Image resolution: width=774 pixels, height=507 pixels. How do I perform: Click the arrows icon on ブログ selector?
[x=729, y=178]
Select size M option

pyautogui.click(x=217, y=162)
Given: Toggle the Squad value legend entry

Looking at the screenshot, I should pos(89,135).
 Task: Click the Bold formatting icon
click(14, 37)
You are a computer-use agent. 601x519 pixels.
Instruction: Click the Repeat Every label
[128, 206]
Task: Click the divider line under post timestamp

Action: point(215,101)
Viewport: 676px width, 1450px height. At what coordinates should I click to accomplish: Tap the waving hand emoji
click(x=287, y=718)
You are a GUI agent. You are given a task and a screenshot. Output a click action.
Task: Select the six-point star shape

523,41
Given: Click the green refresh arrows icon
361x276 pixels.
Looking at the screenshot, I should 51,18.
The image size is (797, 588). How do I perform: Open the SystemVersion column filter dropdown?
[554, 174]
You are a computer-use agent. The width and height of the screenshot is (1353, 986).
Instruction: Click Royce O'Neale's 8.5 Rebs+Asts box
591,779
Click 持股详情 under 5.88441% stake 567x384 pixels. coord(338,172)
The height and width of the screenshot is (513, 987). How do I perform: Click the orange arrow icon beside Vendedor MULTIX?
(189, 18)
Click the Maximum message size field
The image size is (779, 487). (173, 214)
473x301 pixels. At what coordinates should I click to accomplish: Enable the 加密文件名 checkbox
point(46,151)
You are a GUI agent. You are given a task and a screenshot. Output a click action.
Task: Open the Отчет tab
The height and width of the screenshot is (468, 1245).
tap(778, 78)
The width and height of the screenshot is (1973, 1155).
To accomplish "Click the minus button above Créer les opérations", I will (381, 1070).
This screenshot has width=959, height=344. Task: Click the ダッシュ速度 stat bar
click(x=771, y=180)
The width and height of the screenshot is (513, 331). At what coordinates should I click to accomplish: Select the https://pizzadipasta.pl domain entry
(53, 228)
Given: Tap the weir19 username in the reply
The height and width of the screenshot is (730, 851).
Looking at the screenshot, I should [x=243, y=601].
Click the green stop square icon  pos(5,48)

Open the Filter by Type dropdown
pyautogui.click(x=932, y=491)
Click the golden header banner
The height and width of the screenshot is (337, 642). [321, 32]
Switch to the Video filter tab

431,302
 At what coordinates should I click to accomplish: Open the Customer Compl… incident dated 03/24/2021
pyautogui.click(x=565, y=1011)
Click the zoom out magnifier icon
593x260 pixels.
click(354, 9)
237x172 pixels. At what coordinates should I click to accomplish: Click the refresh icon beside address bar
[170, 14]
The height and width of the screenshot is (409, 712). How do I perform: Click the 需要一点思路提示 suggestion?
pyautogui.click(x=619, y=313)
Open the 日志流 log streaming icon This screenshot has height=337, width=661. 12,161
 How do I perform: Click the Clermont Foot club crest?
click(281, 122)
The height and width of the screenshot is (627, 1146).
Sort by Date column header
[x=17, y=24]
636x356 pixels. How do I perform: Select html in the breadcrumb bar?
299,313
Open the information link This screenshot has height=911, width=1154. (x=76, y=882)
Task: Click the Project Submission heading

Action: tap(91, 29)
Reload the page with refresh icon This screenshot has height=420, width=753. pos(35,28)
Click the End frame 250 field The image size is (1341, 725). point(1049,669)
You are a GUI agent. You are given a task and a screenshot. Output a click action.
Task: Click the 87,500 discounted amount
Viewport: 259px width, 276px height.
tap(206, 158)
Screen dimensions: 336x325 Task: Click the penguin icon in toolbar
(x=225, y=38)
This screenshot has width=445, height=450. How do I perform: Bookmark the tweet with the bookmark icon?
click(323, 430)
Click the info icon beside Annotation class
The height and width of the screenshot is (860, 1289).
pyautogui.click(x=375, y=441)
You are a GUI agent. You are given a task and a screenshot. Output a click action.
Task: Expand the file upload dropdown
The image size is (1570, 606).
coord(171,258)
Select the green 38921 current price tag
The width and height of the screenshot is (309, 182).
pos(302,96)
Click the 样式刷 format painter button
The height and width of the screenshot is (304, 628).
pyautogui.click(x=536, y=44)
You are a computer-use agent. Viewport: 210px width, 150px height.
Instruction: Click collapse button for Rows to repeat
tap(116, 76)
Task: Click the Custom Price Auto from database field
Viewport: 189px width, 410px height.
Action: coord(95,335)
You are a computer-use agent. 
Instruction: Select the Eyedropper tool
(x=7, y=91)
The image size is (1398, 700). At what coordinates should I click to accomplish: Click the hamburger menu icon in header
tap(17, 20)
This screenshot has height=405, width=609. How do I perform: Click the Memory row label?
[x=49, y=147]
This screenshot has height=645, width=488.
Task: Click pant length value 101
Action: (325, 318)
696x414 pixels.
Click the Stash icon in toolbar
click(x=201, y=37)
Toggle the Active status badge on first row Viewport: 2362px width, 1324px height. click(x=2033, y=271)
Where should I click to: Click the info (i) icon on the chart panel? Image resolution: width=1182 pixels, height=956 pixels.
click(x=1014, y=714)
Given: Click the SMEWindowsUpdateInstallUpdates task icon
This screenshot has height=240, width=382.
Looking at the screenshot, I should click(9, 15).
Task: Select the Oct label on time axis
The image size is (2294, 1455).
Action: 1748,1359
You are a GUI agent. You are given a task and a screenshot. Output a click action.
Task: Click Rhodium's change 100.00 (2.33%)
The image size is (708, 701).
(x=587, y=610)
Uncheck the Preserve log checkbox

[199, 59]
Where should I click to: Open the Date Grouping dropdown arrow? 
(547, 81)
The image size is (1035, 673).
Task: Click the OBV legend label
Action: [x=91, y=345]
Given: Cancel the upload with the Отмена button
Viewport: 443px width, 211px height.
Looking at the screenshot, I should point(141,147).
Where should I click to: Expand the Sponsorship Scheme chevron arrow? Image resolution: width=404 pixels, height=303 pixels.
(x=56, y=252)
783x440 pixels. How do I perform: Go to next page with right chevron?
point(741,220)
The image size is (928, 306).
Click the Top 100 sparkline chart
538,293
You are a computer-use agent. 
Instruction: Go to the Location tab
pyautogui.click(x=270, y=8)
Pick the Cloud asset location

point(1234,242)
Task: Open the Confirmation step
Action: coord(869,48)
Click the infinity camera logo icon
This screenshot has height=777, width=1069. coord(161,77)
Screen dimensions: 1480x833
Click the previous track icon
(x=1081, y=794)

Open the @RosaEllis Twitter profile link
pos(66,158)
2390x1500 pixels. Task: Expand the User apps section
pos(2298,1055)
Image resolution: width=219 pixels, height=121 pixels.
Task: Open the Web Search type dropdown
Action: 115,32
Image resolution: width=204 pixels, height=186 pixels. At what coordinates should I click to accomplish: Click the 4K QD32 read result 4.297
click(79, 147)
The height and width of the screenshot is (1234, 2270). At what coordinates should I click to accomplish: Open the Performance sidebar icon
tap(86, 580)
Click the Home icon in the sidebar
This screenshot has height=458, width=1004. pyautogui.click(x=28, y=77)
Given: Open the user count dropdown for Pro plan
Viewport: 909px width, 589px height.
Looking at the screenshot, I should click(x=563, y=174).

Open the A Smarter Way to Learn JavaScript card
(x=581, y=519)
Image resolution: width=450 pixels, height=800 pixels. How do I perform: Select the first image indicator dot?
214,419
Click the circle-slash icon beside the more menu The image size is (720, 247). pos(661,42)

:::

Problem requirements:
Write out the entries from the line containing "The image size is (1398, 700)." through the line containing "Toggle the Active", both included, with every character unchanged.

Answer in full:
The image size is (1398, 700). At what coordinates should I click to accomplish: Click the hamburger menu icon in header
tap(17, 20)
This screenshot has height=405, width=609. How do I perform: Click the Memory row label?
[x=49, y=147]
This screenshot has height=645, width=488.
Task: Click pant length value 101
Action: (325, 318)
696x414 pixels.
Click the Stash icon in toolbar
click(x=201, y=37)
Toggle the Active status badge on first row Viewport: 2362px width, 1324px height. click(x=2033, y=271)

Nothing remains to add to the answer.